REQUESTS:
A. Reproduce verbatim the stretch of the records from the line containing "Check the Figma selection circle" through the final line of the records.
B. Extend the blog post about the flood and the Goose Break trip, picking up after its last sentence.

DOCUMENT PASSAGE:

● ● ●

Tuesday, May 13, 2008

The Flood

During my recent Goose Break I had a chance to visit Fredericton and help with a little of the clean-up. First, here is a picture of the house that I used to live in. It is a decent walk from the river so I was no concerned. But I got an e-mail that the power was shut off and Jaz (who still lives their) had to evacuate. She told me that the flooding was not directly from the river, but instead was the result of the drainage system backing-up. This flooding occurred within hours.

Next are just some interesting photos that I've come across.
First are some pics of Officer's Square.

Next, the attempts to evacuate the cattle that were stranded on the small strip of road that remained after the river flooded the fields through the drainage ditches.

Then, last but not least, the on ramp to the bridge that spans from the North to the South side.

The flooding created quite the mess. But the community has come together. The Red Cross was using the university residences to house and feed those evacuated from their homes. The city has a hot-line available to schedule the pickup of damaged materials. And city crews have managed to return public areas to some state of normalcy. It will be interesting to see how things progress from now to the time I get home for the summer in 6 weeks.

Sunday, May 4, 2008

Goose Break

Well, I'm home... finally. The epic began two days before goose break began. Their was an avalanche (or mud slide based on who you ask) and so their was no more train. The primary mode of transportation for people and goods was not working and would be down for at least 2 weeks. So the military was said to be prepared to deliver food through plane.

Goose break is a time when teachers, most of whom do not hunt, get a last break before the last 6 weeks of school. Those teachers who had booked train tickets paniced, and scrambled for flights. The Newfies were kind enough to leave a day early and spend the night in Wabush so that teachers could leave Friday.

We arrived Friday, ready for chaos, but the place was dead. I got to the counter and was informed that the flight would be 2 hours late. Then had to split the cost of my flight between my ATM card (max. of 1000$, even though it was supposed to be unlimited) and my Visa (same limit). So suddenly I had the 200$ in my pocket, and two cards that were useless, and now a flight that will be 2 hours late. And I began to think... well if I had 2 hours and 30 minutes to wait in Montreal... and the flight is now going to be 2 hours late... that isn't enough time to get my boarding pass. So I paniced and called air canada. I had to try almost every option in order to speak to a person, and I was informed that I could pre-board and print my pass... well, this is nice to know. So we rushed to a near by home, and printed the pass, went to lunch and got on the plane.

● ● ●

SUPPLIED ENTRIES:
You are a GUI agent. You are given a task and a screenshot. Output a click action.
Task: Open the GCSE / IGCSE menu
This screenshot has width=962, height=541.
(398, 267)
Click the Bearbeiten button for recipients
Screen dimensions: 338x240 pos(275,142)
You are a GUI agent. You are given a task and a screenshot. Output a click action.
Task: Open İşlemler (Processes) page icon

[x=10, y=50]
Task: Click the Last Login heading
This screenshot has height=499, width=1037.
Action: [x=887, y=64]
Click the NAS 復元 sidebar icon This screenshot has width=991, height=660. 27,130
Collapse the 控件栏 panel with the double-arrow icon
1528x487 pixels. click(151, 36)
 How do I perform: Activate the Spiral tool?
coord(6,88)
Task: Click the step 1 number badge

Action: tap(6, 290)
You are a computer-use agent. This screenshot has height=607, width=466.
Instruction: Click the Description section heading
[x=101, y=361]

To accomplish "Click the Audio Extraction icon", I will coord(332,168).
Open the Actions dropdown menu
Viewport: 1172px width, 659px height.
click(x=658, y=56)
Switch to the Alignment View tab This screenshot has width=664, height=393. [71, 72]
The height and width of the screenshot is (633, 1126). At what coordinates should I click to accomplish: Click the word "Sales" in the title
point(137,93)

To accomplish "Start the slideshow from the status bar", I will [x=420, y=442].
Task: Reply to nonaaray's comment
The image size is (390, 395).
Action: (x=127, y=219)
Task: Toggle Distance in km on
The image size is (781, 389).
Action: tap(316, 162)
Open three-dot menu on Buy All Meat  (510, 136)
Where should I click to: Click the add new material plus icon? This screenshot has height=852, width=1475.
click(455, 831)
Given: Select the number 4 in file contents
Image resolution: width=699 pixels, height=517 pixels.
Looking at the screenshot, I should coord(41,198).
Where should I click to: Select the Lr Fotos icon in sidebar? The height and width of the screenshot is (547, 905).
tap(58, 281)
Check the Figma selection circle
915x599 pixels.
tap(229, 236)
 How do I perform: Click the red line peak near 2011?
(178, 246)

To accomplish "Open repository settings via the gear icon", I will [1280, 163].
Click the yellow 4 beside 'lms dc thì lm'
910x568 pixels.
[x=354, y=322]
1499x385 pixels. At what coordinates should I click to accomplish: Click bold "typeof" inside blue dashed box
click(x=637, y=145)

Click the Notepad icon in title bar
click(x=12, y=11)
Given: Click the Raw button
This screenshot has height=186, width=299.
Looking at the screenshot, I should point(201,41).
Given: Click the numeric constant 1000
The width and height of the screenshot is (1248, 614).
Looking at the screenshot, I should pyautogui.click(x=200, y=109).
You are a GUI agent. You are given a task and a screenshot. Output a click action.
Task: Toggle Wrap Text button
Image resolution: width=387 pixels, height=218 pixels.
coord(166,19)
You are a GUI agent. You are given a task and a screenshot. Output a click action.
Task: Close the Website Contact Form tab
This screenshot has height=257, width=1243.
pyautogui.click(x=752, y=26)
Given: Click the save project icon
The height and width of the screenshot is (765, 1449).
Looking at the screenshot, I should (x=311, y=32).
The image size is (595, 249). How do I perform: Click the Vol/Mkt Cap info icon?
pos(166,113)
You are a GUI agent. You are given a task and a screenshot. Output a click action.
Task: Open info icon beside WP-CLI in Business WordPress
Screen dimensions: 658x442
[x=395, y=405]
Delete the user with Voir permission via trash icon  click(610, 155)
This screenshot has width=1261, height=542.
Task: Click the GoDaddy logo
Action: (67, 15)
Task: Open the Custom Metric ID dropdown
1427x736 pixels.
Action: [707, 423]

● ● ●

RESULTS IN ORDER:
A.
Check the Figma selection circle
915x599 pixels.
tap(229, 236)
 How do I perform: Click the red line peak near 2011?
(178, 246)

To accomplish "Open repository settings via the gear icon", I will [1280, 163].
Click the yellow 4 beside 'lms dc thì lm'
910x568 pixels.
[x=354, y=322]
1499x385 pixels. At what coordinates should I click to accomplish: Click bold "typeof" inside blue dashed box
click(x=637, y=145)

Click the Notepad icon in title bar
click(x=12, y=11)
Given: Click the Raw button
This screenshot has height=186, width=299.
Looking at the screenshot, I should point(201,41).
Given: Click the numeric constant 1000
The width and height of the screenshot is (1248, 614).
Looking at the screenshot, I should pyautogui.click(x=200, y=109).
You are a GUI agent. You are given a task and a screenshot. Output a click action.
Task: Toggle Wrap Text button
Image resolution: width=387 pixels, height=218 pixels.
coord(166,19)
You are a GUI agent. You are given a task and a screenshot. Output a click action.
Task: Close the Website Contact Form tab
This screenshot has height=257, width=1243.
pyautogui.click(x=752, y=26)
Given: Click the save project icon
The height and width of the screenshot is (765, 1449).
Looking at the screenshot, I should (x=311, y=32).
The image size is (595, 249). How do I perform: Click the Vol/Mkt Cap info icon?
pos(166,113)
You are a GUI agent. You are given a task and a screenshot. Output a click action.
Task: Open info icon beside WP-CLI in Business WordPress
Screen dimensions: 658x442
[x=395, y=405]
Delete the user with Voir permission via trash icon  click(610, 155)
This screenshot has width=1261, height=542.
Task: Click the GoDaddy logo
Action: (67, 15)
Task: Open the Custom Metric ID dropdown
1427x736 pixels.
Action: [707, 423]

B.
I had a few mini-bottles of wine, and tried to relax. Since there is no security in Schefferville, we had to exit the plane in Quebec city, and go through security, eating more time. We talked about my need to rush to the gate... and realized that we lost another 35 minutes in security. The flight attendant, having overheard us, told me to rush (this is key later). So we land and I rush through the Montreal air port, the gate at the opposite end of the building (of course), I slipped down a flight of stairs to the gasps of the people around me... and got to the gate. The door closed, and plane gone. I found the teachers that I was flying with, and they told me that the flight attendant ,the one that told me to rush, said that if I had of asked she could have asked the plane to wait... yes, another thing that would be nice to have known.

So I rebooked the flight for the morning, and was offered a discounted hotel room by air canada (thank you), for 75$. I board the shuttle, and was rushed through the city to the Holiday Inn. The man at the counter, seeing my exhaustion, instantly sympathized and asked for my credit card. My heart sank, and I asked if I could pay with cash (figuring that I was over my limit), and was told that if I did I would have to pay a damage deposit. Figuring that I had nothing to loose I handed over the card and gave him a gentle warning that it may not work. He came back as I overheard the guy next to my making an appointment for the shuttle in the morning, the clerk had a smile, and told me it worked (thank gebus). I went to my room and tried to call home... my parents phone doesn't take collect calls, I couldn't charge the call to my phone (said I was in a different country???) and finally tried the credit card, which was now done for the day. I pulled out the computer and luckily was able to e-mail my pleas. I managed to get on the plane the next morning without incident, and have been home for just over a day.

It seems like every time I want to leave it becomes a hassle. I have to figure out time travel thing. Hope I manage to get back in one piece. Only 6 weeks left.

Friday, March 28, 2008

March Break: Some Pics

One Wednesday Francois and I went ski-dooing with Seasi and her husband, who happens to be an outfitter (takes people into the bush hunting).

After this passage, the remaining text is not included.